Je ne comprends pas cette décision. Encore une fois, faute d’anticipation, faute de moyens accordés à la recherche, à l’innovation et la diversification industrielle, une entreprise prend la décision de fermer un site représentant plusieurs centaines d’emplois et un réel savoir-faire, en l’espèce le reconditionnement de moteurs. A l’heure où notre volonté est de développer l’économie circulaire, cette décision m’agace, tout simplement, tant elle est le reflet d’un manque de vision stratégique de la part d’une des plus grandes entreprises de notre pays.

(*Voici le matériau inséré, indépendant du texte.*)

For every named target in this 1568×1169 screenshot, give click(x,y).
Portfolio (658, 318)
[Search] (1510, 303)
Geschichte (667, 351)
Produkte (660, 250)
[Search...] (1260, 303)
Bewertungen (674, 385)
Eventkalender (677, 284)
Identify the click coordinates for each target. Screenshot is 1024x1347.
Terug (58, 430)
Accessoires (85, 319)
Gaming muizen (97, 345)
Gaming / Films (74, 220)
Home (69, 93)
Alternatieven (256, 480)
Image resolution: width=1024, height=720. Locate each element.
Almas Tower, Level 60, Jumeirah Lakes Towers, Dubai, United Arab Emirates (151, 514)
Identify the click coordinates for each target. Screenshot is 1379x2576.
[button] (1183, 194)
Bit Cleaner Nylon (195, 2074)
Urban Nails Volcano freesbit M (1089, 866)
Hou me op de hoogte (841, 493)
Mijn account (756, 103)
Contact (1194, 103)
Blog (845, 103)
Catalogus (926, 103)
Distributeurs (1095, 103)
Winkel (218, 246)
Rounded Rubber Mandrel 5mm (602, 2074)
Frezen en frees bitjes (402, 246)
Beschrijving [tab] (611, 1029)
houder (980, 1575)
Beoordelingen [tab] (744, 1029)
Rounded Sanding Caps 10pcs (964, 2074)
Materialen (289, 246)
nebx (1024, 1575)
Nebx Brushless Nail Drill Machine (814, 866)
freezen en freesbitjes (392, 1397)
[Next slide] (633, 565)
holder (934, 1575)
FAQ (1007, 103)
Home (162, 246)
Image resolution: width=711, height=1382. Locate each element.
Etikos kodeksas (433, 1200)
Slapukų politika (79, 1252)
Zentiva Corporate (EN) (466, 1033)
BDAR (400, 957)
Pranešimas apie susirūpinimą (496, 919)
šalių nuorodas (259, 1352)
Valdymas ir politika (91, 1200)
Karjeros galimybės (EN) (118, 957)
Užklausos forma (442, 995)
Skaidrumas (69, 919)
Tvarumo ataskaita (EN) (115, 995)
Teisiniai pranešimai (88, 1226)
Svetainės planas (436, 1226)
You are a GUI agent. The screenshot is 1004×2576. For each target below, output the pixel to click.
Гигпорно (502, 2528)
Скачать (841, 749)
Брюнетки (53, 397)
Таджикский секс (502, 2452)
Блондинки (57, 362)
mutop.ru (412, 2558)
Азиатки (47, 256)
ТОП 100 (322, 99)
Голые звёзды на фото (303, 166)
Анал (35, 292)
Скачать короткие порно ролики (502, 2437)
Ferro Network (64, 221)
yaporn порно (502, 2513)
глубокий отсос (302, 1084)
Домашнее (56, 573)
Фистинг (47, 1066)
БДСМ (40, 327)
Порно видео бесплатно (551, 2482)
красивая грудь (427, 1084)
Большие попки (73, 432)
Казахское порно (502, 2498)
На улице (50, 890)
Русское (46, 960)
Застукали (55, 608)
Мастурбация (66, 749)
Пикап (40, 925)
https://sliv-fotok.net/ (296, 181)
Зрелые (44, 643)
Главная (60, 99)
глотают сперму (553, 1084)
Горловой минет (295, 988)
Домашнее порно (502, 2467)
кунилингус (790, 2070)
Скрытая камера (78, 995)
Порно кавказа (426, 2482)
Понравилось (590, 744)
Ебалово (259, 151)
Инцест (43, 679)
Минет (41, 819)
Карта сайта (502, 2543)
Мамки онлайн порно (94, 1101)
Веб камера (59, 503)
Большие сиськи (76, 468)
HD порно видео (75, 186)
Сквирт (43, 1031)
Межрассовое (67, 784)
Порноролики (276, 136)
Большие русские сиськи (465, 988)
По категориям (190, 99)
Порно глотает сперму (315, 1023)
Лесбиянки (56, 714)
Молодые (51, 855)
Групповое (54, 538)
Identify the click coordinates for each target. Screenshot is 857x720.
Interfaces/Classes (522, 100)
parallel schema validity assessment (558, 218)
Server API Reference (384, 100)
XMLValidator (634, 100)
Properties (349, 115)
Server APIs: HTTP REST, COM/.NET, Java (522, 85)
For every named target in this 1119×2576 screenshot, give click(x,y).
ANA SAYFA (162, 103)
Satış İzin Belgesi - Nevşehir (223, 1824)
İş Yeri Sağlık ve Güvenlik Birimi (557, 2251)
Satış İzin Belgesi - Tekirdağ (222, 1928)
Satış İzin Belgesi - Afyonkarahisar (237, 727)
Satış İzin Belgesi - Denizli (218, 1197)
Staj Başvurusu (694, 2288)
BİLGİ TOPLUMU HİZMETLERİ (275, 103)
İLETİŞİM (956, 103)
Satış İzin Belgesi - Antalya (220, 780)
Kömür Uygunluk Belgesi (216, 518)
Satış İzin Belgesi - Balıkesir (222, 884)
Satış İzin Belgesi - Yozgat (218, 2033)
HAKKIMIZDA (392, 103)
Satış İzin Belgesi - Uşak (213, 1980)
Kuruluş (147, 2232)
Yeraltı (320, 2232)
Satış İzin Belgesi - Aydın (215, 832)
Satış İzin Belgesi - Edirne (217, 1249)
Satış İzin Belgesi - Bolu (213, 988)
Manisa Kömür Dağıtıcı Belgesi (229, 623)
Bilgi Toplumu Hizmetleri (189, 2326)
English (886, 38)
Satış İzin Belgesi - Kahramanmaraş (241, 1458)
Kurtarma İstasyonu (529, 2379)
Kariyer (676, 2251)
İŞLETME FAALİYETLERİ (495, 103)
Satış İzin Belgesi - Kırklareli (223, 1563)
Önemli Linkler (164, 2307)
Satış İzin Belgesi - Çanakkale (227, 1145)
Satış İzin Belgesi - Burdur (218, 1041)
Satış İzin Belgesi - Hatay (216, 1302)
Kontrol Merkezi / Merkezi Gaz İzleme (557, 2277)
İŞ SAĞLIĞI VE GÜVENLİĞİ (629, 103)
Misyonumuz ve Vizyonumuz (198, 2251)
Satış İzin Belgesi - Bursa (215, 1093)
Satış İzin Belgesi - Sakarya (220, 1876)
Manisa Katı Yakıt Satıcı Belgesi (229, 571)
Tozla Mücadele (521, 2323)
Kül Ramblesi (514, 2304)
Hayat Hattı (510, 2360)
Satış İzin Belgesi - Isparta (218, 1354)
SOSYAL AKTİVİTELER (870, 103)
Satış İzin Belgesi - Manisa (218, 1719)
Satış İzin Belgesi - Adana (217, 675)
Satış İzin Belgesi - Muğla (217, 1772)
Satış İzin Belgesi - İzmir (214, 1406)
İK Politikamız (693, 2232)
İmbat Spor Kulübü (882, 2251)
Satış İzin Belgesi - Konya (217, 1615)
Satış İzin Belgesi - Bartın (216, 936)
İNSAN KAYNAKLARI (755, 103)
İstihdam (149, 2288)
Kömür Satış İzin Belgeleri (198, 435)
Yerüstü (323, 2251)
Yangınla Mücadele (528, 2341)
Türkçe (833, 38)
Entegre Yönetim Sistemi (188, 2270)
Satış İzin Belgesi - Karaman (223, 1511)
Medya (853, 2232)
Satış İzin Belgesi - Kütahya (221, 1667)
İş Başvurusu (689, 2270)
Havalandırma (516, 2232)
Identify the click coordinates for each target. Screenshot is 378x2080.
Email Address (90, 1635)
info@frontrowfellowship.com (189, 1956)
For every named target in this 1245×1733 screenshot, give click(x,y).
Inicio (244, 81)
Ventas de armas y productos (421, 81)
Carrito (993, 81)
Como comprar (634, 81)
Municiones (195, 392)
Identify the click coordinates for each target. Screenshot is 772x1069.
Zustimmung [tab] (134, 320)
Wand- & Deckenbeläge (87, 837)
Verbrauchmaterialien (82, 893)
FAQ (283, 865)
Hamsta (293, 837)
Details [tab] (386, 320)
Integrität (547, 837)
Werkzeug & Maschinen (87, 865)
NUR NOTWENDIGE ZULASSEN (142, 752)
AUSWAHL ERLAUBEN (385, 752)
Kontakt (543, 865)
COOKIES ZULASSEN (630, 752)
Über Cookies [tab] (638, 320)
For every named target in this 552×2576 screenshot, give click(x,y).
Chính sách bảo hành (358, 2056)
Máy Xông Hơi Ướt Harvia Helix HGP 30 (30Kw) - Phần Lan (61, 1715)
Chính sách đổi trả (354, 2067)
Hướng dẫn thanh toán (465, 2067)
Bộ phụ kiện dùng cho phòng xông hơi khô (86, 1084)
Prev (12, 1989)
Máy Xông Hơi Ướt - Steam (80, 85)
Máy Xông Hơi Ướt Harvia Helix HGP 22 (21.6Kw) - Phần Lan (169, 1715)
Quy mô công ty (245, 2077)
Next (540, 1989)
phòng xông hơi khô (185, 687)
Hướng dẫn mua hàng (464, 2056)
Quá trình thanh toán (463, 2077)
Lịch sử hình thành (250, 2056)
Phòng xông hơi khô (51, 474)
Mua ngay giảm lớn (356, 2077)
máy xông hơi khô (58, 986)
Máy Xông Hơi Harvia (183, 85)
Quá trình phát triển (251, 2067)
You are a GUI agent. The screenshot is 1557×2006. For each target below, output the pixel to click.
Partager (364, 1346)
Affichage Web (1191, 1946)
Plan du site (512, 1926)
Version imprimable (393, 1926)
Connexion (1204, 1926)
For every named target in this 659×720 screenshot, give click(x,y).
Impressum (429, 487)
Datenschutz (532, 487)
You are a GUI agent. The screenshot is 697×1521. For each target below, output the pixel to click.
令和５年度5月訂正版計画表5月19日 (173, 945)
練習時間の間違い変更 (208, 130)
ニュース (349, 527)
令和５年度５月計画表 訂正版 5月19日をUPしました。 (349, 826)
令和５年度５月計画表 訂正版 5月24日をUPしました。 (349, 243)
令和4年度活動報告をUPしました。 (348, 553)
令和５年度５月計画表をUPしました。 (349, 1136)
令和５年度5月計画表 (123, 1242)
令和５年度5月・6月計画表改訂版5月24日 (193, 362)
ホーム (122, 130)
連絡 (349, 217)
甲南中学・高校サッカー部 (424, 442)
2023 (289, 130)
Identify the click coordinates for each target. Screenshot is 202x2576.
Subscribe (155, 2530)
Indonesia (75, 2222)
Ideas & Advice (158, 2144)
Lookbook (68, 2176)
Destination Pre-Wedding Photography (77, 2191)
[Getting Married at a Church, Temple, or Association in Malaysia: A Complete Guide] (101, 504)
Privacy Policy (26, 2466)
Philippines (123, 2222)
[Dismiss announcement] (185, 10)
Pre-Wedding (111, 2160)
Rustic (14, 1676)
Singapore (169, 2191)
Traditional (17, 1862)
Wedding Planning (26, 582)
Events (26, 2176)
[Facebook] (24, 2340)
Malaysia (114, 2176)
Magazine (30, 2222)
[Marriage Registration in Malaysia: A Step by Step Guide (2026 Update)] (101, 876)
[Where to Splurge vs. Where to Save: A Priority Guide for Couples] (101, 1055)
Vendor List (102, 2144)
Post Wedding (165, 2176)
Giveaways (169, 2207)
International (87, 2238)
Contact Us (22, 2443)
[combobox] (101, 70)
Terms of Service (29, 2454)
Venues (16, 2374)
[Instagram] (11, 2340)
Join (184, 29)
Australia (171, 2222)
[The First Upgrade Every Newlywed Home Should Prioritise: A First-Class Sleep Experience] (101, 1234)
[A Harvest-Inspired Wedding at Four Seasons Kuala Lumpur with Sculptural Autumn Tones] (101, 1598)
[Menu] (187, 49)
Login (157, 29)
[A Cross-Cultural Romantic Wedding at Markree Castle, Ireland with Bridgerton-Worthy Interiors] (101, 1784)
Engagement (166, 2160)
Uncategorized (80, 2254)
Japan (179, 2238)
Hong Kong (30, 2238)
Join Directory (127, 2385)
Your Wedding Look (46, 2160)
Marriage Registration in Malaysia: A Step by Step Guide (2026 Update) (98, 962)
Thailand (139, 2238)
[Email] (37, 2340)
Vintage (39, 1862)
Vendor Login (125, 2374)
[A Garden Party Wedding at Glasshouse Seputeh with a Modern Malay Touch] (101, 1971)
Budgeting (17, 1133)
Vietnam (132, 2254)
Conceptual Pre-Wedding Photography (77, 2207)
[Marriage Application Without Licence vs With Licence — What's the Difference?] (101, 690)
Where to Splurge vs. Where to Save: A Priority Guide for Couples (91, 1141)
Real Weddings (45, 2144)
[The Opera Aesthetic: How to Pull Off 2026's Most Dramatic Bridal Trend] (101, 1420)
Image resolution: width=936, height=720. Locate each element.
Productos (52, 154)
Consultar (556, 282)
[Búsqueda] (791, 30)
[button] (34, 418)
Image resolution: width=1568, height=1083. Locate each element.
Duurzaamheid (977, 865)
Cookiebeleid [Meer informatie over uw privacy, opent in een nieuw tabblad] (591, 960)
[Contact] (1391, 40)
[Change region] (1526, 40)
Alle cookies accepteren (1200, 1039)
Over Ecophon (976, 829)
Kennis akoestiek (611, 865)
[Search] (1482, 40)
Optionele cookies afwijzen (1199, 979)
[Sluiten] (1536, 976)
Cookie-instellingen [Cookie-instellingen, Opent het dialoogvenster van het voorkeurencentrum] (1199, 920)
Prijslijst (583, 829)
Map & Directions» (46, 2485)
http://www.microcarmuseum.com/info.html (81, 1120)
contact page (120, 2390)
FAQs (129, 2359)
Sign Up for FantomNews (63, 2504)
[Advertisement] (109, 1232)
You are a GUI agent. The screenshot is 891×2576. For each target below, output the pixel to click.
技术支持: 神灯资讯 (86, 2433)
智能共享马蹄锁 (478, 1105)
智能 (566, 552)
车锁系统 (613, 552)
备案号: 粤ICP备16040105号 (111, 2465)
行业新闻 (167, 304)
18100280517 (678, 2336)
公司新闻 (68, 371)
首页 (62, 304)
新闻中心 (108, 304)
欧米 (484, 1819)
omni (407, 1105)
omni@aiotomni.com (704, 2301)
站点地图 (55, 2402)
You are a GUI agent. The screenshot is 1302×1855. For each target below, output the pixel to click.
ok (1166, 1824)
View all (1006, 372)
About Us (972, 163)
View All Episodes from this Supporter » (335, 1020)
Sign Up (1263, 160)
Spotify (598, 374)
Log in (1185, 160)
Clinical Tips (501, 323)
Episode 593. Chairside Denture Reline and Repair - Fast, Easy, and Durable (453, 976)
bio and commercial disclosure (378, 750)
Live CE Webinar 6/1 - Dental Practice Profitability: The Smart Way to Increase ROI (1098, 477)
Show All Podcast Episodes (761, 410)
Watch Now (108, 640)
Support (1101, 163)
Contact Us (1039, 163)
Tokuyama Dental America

J’échange avec les salariés et leurs représentants, je les écoute et j’entends leurs inquiétudes. J’entends aussi chez certains leur volonté de proposer des solutions et de préparer l’avenir. Les questionnements sont nombreux. Comment en sommes-nous arrivés là ? Le site est pourtant bénéficiaire. Pourquoi cette décision est-elle annoncée la semaine même de la présentation d’un plan de soutien à notre industrie automobile ? Quels leviers activer pour renforcer notre compétitivité ? Pour être de nouveau plus innovants ? Qu’allons-nous faire ensuite ? Comment mener les discussions avec la direction ? Avec l’État ? J’entends ces questions. Elles sont toutes légitimes. Elles sont le témoin des interrogations qui pèsent sur notre politique industrielle depuis plusieurs décennies et dont l’absence de réponse a détruit des territoires entiers.
Les difficultés de l’entreprise Renault sont antérieures à la crise du coronavirus et à la période de confinement. Cette crise est venue amplifier ces difficultés et rendre certains choix inéluctables. Bien entendu, des négociations et des travaux sont ouverts pour trouver des solutions. Mais le mal est déjà fait tant le choc pour les personnes qui vivent ce moment est douloureux. C’est l’histoire de notre modèle industriel depuis la fin des années 1970 et nous ne pouvons plus continuer comme cela. Nous ne pouvons plus continuer à nous poser la question de l’adaptation de notre économie, de nos entreprises et de nos salariés, de nos territoires, du respect de notre environnement, uniquement au moment où une crise surgit. A l’évolution par la destruction de ce qui existe, nous devons préférer le modèle de l’anticipation et de l’adaptation.
Aujourd’hui, au moment où nous retrouvons progressivement la liberté et nos habitudes, nous devons garder à l’esprit les questionnements individuels et collectifs que nous nous sommes posés tout au long de cette période de confinement sur la société dans laquelle nous voulons vivre demain, sur nos solidarités, notre rapport à notre environnement. Nous devons sortir du modèle ultra-productiviste et individualiste qui a dominé ces dernières années pour aller vers un modèle plus sobre et davantage tourné vers l’anticipation ou l’adaptation, vers le bien-être et la bienveillance.